Produce a copy of every line in the records that holds the string "button".

--- Source information ---
-------------------------
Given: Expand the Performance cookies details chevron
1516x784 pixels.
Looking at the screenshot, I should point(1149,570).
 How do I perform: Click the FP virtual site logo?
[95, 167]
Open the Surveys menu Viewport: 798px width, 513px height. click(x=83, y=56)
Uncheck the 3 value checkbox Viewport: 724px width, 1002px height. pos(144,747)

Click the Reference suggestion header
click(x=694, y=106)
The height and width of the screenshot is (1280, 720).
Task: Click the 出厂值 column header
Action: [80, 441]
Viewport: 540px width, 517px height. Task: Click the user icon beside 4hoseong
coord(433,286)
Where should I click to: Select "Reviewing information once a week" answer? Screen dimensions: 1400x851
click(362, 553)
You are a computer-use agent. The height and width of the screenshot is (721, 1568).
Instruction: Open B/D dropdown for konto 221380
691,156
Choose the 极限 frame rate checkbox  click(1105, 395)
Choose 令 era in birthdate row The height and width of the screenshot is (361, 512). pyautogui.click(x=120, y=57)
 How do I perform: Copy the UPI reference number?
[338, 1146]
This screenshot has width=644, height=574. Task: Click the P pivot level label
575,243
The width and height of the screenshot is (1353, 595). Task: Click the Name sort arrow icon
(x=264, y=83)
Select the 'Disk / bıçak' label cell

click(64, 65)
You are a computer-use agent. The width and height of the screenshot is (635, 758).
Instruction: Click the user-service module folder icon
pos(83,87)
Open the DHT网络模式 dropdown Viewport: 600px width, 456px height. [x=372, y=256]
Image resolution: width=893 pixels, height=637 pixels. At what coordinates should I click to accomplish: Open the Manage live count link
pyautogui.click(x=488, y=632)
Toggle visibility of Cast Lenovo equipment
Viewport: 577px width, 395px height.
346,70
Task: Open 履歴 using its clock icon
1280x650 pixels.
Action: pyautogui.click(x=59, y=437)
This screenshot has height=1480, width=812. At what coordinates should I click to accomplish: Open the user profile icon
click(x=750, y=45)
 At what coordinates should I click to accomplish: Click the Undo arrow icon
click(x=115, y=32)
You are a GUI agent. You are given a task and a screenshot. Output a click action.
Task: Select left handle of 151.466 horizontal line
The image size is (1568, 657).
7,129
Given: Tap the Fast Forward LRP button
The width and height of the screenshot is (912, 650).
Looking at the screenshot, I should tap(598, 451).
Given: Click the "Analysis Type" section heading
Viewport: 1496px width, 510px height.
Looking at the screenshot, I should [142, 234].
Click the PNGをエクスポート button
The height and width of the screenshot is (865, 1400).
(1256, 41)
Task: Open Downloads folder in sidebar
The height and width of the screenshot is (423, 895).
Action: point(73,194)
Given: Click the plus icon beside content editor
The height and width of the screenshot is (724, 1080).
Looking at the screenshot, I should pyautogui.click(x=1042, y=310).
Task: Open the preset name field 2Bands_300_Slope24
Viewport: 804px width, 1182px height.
-------------------------
--- Expected output ---
Given: Tap the Fast Forward LRP button
Click the PNGをエクスポート button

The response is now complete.